## SOURCE RECORDS
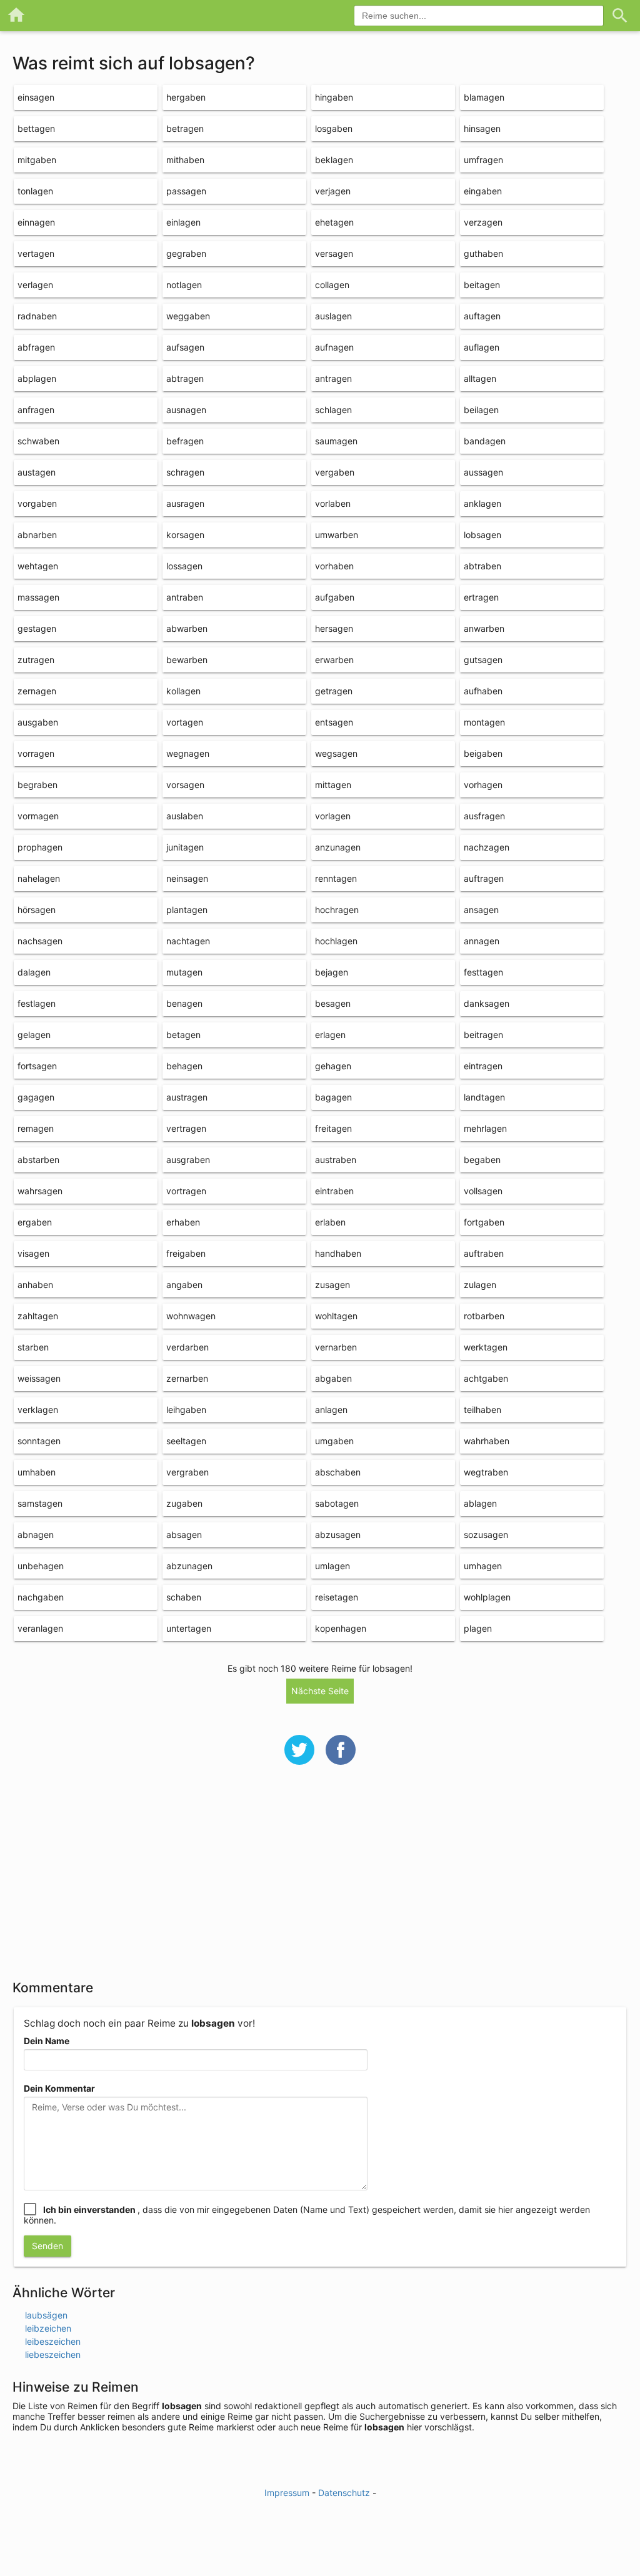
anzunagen (338, 847)
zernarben (187, 1378)
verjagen (333, 191)
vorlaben (333, 503)
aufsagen (185, 347)
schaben (183, 1597)
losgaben (333, 128)
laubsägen (46, 2315)
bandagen (485, 441)
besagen (333, 1003)
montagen (484, 722)
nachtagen (188, 941)
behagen (184, 1066)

## WHAT YOU WILL DO
Reproduce these records exactly, but not the pictures.

## RESPONSE TO THIS EXERCISE
anzunagen (338, 847)
zernarben (187, 1378)
verjagen (333, 191)
vorlaben (333, 503)
aufsagen (185, 347)
schaben (183, 1597)
losgaben (333, 128)
laubsägen (46, 2315)
bandagen (485, 441)
besagen (333, 1003)
montagen (484, 722)
nachtagen (188, 941)
behagen (184, 1066)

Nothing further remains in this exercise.